● **Exercise objective**
Return each line of the records below that contains the word "Instruction", copied in full.
══════
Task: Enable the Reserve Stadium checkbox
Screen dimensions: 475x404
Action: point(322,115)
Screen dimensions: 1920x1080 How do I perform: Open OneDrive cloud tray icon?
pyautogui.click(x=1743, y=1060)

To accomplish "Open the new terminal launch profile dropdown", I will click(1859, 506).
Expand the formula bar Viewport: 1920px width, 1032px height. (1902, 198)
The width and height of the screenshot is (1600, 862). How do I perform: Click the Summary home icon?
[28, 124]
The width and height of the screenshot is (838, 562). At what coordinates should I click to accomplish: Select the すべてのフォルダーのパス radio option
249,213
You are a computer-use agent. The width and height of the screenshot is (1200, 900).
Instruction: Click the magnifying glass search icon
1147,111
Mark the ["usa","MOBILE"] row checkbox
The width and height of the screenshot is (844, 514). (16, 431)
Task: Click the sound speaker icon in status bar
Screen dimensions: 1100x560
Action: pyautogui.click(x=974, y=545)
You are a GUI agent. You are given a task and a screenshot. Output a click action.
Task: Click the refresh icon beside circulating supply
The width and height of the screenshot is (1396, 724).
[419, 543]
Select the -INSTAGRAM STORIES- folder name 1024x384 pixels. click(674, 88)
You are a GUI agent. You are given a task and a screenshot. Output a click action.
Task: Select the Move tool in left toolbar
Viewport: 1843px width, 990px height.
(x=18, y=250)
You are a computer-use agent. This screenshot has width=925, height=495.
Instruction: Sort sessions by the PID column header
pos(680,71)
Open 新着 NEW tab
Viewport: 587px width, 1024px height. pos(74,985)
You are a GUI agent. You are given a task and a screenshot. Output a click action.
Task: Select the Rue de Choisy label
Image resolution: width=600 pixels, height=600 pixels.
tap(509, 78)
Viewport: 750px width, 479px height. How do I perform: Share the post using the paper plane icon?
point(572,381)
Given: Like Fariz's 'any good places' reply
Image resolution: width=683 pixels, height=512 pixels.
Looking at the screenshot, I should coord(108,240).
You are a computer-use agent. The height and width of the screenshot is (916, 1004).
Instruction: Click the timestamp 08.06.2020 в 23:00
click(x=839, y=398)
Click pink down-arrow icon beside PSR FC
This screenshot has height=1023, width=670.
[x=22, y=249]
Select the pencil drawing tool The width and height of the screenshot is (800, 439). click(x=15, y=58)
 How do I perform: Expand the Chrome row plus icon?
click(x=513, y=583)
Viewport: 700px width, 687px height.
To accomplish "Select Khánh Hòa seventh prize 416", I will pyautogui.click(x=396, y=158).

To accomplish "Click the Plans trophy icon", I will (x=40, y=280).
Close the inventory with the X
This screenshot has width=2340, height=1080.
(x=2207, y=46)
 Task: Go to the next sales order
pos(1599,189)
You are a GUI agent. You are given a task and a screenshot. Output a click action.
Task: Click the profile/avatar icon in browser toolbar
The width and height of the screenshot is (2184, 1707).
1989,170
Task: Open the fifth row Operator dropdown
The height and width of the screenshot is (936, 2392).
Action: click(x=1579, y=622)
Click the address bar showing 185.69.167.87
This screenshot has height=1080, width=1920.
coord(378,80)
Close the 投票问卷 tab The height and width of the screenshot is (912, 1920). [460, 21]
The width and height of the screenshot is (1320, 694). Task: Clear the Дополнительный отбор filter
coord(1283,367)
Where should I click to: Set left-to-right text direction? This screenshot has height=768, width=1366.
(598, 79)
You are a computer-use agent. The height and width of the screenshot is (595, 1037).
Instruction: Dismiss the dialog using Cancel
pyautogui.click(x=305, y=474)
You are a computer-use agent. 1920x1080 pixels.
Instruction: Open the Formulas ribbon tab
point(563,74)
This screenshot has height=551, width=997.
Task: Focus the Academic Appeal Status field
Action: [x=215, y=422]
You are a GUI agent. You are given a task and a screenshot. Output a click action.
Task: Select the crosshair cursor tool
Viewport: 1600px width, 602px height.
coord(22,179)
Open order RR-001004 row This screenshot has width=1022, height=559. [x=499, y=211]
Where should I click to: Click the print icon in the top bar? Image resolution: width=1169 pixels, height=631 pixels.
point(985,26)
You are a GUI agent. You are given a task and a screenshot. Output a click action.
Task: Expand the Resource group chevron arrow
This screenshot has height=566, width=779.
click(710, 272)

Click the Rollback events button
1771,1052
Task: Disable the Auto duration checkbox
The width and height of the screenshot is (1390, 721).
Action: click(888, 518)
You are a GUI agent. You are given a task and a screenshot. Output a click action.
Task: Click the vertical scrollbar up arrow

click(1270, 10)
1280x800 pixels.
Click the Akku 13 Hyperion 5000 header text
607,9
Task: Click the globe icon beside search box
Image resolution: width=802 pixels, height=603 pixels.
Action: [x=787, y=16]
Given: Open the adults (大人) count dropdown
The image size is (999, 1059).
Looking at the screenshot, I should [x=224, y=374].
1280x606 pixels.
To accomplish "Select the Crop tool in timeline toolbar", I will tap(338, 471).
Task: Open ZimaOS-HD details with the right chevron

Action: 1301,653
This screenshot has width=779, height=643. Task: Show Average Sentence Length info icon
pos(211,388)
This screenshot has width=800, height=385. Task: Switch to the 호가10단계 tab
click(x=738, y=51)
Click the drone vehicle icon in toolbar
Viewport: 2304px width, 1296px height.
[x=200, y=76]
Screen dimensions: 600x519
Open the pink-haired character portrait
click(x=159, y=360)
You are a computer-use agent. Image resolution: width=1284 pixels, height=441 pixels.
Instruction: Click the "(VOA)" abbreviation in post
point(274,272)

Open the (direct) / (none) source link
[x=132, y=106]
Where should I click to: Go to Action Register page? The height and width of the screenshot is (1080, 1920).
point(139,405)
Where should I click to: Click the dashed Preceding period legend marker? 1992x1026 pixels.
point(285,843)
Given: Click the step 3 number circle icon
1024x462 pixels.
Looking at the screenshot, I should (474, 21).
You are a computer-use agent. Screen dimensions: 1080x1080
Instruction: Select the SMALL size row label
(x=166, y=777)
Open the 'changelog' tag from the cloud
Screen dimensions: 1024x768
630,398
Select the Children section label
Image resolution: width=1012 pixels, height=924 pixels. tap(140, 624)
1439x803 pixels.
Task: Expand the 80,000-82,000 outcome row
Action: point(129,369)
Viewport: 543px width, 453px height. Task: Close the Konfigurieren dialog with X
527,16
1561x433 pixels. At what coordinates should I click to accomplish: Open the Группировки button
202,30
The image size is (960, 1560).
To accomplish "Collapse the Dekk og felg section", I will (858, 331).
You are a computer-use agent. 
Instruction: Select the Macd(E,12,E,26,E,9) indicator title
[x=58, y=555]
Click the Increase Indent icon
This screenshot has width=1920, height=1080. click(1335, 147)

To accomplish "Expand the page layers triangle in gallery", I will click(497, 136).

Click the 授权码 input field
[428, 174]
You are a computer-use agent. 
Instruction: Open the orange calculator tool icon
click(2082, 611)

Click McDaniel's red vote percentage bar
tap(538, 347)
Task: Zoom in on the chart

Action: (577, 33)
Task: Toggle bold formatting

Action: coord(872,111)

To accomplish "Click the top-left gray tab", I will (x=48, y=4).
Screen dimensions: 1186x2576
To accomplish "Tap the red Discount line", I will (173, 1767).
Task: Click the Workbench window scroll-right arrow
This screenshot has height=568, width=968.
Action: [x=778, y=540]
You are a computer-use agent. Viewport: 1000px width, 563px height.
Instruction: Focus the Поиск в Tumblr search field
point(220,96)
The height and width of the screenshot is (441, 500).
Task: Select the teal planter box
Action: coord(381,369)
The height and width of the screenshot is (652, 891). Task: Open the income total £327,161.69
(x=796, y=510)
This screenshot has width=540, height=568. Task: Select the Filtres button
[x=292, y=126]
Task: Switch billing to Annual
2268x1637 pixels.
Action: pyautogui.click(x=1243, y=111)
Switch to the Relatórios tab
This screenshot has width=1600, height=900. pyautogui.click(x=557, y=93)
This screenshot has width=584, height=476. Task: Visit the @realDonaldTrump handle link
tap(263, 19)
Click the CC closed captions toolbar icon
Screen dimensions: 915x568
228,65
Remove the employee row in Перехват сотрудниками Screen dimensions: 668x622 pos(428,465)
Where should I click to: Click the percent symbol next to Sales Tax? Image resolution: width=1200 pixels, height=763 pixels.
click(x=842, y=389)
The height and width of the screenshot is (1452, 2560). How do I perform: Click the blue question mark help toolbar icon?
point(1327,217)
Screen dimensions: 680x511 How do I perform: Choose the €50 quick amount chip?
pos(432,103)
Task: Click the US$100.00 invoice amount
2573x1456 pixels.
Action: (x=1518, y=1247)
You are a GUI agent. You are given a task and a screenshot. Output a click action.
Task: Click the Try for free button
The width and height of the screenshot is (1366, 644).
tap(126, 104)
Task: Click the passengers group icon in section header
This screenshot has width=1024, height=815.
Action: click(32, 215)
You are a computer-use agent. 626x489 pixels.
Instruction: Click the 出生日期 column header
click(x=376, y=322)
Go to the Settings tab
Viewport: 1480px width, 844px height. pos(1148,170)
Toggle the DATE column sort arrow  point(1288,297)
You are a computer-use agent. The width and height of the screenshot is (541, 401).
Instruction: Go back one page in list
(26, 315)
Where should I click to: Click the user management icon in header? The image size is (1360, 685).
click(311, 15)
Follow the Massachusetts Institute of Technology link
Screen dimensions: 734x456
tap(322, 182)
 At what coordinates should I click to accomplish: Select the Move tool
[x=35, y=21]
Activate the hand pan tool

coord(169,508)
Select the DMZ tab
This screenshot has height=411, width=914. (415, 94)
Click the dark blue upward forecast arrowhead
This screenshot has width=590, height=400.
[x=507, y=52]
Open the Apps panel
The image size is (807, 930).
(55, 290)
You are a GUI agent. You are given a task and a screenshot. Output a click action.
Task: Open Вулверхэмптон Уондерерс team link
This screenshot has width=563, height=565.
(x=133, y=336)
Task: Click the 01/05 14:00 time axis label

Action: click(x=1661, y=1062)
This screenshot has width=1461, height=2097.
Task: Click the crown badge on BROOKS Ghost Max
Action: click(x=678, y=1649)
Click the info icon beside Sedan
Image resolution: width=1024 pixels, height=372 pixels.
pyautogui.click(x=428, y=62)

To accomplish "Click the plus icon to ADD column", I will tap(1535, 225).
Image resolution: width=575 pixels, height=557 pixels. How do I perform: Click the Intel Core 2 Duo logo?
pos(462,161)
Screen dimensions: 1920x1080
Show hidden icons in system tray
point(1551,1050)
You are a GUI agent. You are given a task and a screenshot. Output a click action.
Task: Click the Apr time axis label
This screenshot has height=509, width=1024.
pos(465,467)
══════
● **Worked answer**
Instruction: Click the magnifying glass search icon
Instruction: Sort sessions by the PID column header
Instruction: Click the timestamp 08.06.2020 в 23:00
Instruction: Dismiss the dialog using Cancel
Instruction: Open the Formulas ribbon tab
Instruction: Click the "(VOA)" abbreviation in post
Instruction: Select the SMALL size row label
Instruction: Select the Macd(E,12,E,26,E,9) indicator title
Instruction: Open the orange calculator tool icon
Instruction: Focus the Поиск в Tumblr search field
Instruction: Click the 出生日期 column header
Instruction: Go back one page in list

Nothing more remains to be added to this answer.